Transplantation of liver allografts from donors with HTLV-1/2 infection risks transmission to the recipient and subsequent development of either adult T-cell leukemia or myelopathy (tropical spastic paraparesis). The majority of HTLV-1 infections do not cause disease in immunocompetent hosts, and HTLV-2 has not been linked to human disease. However, the immunocompromised status of liver transplant recipients may increase their risk for developing HTLV-associated disease. In the United States the prevalence of HTLV-1/2 infection is estimated to be 0.05% to 0.1%, and therefore most donors are not routinely tested for HTLV-1/2. The prevalence can be as high as 30% in endemic areas such as the Caribbean, South America, Africa, and Asia. Studies from across the world thus demonstrate varying rates of transmission of infection and development of disease. Despite the small but real risk for developing HTLV-associated disease after liver transplantation, HTLV-positive allografts can be used for select recipients, including those who have urgent need, older recipients, and patients who are HTLV-positive before transplantation. Recipients of HTLV-positive liver allografts should undergo heightened screening after transplantation.
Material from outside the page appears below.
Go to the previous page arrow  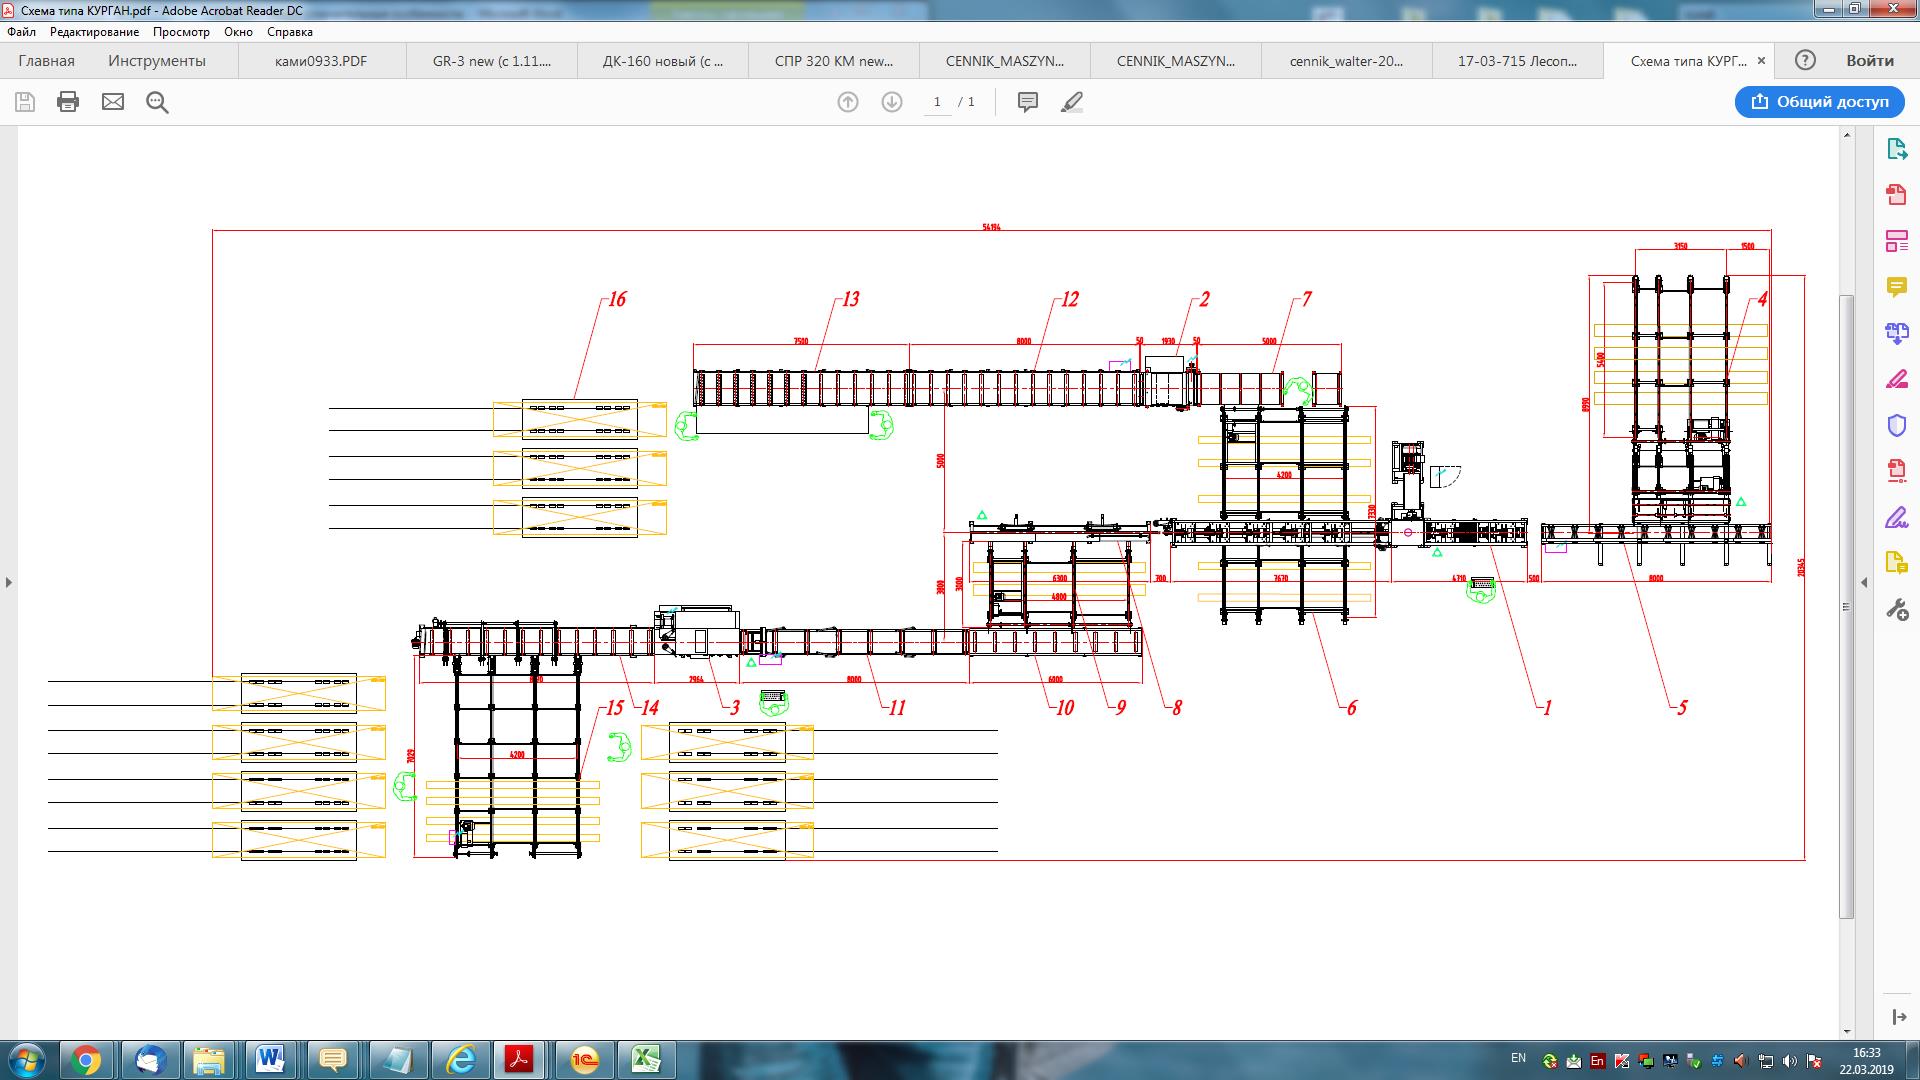coord(848,102)
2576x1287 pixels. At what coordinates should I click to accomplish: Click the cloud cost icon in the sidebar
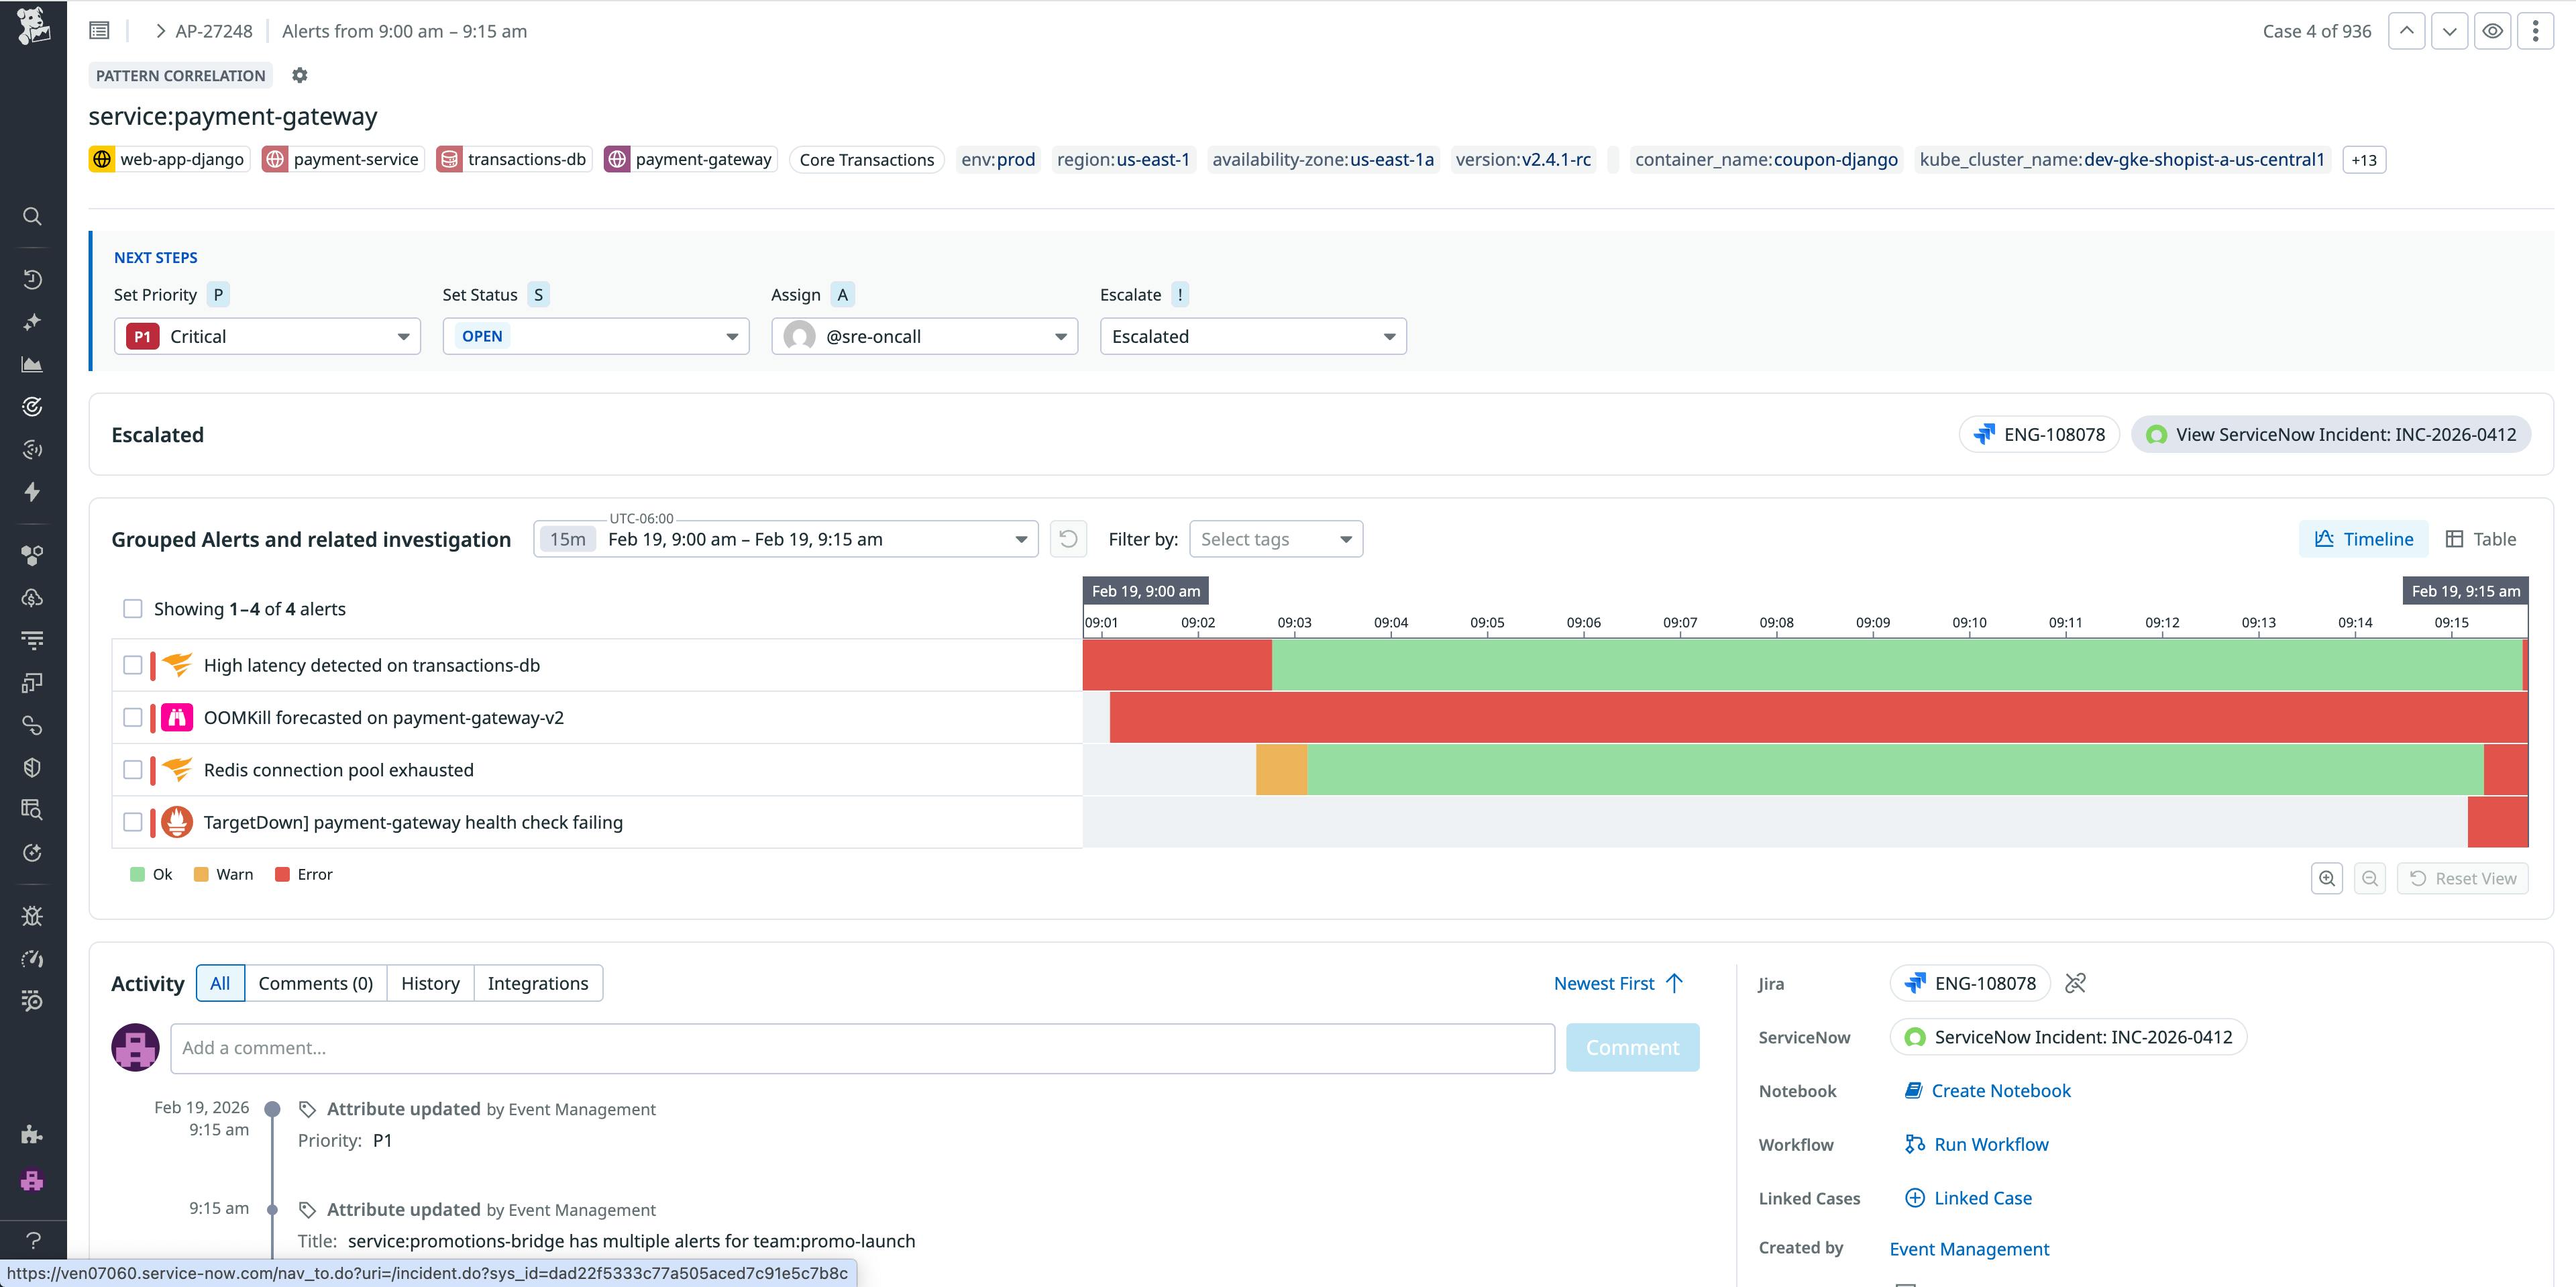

Centers for Disease Control and Prevention High-Risk Donors

Unexpected transmission of human immunodeficiency virus (HIV), HCV, and HBV through organ transplantation remains a patient safety and public health concern. The Centers for Disease Control and Prevention (CDC) has identified certain criteria that confer increased risk for recent HIV, HCV, and HBV infection in the donor ( Table 41-1 ). Donors who meet these criteria are designated as CDC high-risk . Despite advances in screening for these pathogens, the risk for transmission through liver transplantation persists. Infection in the donor may go undetected because multiple blood transfusions confound testing by serum dilution or because the testing happened during the window period for the infection. When considering an allograft from a CDC high-risk donor, the transplant team must weigh the risk for transmission of a potentially fatal disease against the risk for recipient death on the waiting list. These risks can be difficult to quantify and must be individualized to the specific donor and recipient. Frank disclosure about the risks and voluntary consent from the recipient are mandatory before transplantation. After transplantation, recipients of allografts from CDC high-risk donors should undergo appropriately timed screening for HIV, HCV, and HBV.

TABLE 41-1
CDC High-Risk Criteria
  • People who have had sex with a person known or suspected of having HIV, HBV, or HCV infection in the preceding 12 months

  • Men who have had sex with men (MSM) in the preceding 12 months

  • Women who have had sex with a man with a history of MSM behavior in the preceding 12 months

  • People who have had sex in exchange for money or drugs in the preceding 12 months

  • People who have had sex with a person who had sex in exchange for money or drugs in the preceding 12 months

  • People who have had sex with a person who injected drugs by intravenous, intramuscular, or subcutaneous route for nonmedical reasons in the preceding 12 months

  • A child who is 18 months of age and born to a mother known to be infected with, or at increased risk for, HIV, HBV, or HCV infection

  • A child who has been breast-fed within the preceding 12 months and the mother is known to be infected with, or at increased risk for, HIV infection

  • People who have injected drugs by intravenous, intramuscular, or subcutaneous route for nonmedical reasons in the preceding 12 months

  • People who have been in lockup, jail, prison, or a juvenile correctional facility for more than 72 consecutive hours in the preceding 12 months

  • People who have been newly diagnosed with, or have been treated for, syphilis, gonorrhea, Chlamydia , or genital ulcers in the preceding 12 months

Donors who meet the following criterion should be identified as being at increased risk for recent HCV infection only:

  • People who have been on hemodialysis in the preceding 12 months

CDC , Centers for Disease Control and Prevention; HBV , hepatitis B virus; HCV , hepatitis C virus; HIV , human immunodeficiency virus.